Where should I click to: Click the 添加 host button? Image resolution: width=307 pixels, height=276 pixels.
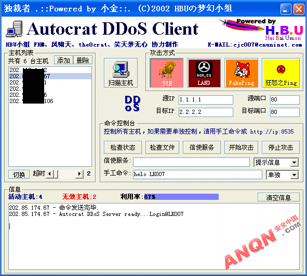pyautogui.click(x=63, y=60)
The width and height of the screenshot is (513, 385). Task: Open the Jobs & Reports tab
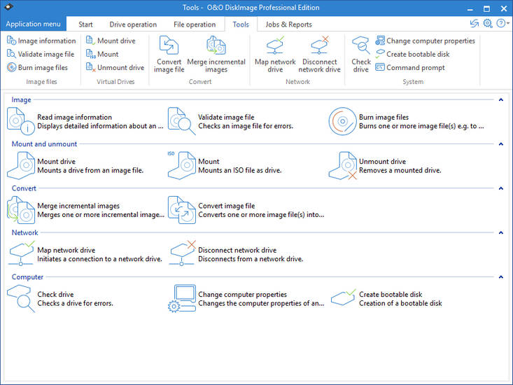pos(288,25)

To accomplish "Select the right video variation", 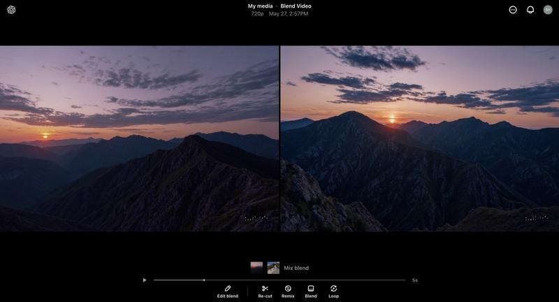I will [419, 138].

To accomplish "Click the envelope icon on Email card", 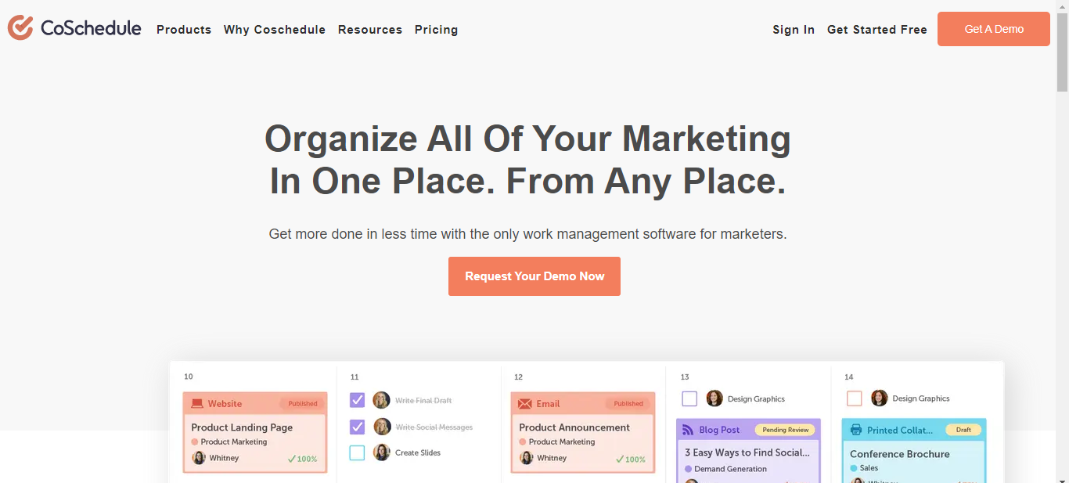I will (525, 404).
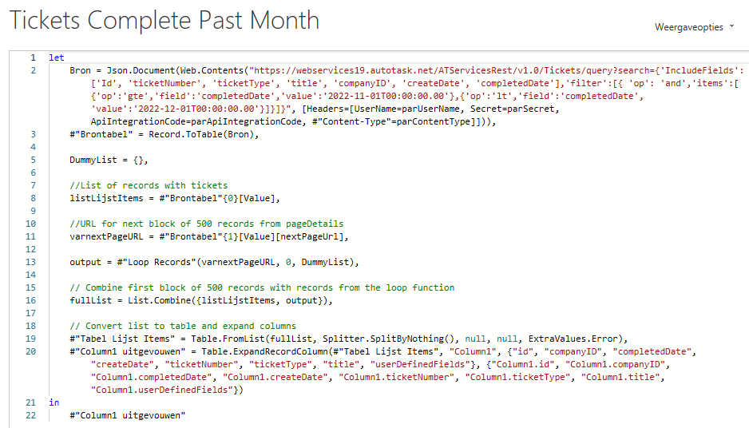Click the DummyList = {} line
This screenshot has height=428, width=749.
[109, 160]
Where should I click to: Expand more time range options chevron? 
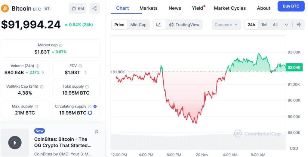point(286,25)
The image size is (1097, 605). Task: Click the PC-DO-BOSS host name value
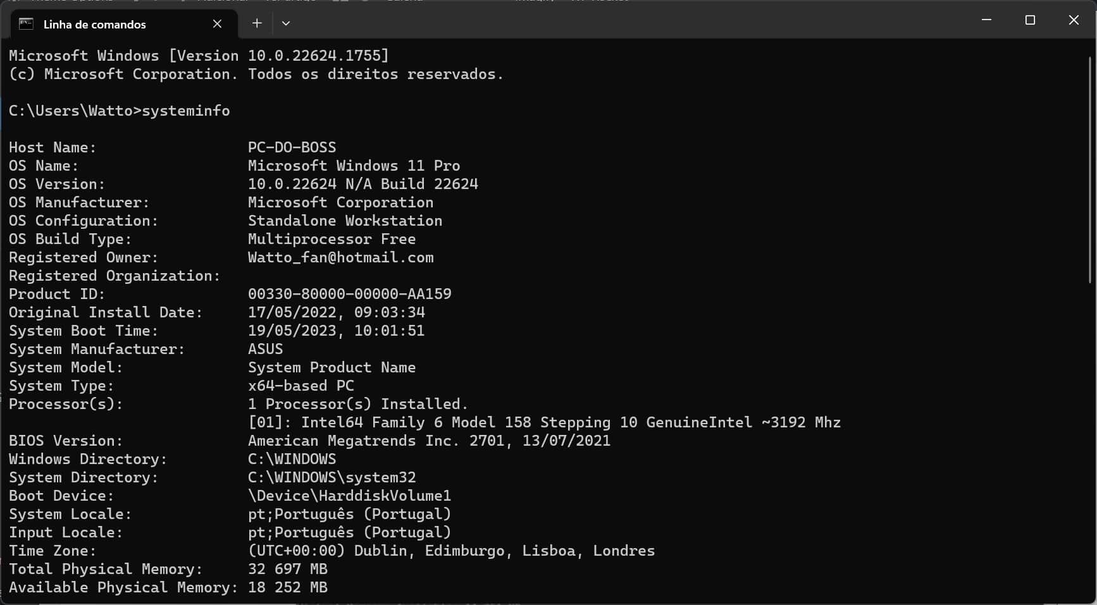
**********
Please retype exactly the lines from the one containing "Where should I click to: Expand" to the last line of the records above, both included, without any pictures.

Where should I click to: Expand more time range options chevron? 
point(286,25)
The image size is (1097, 605). Task: Click the PC-DO-BOSS host name value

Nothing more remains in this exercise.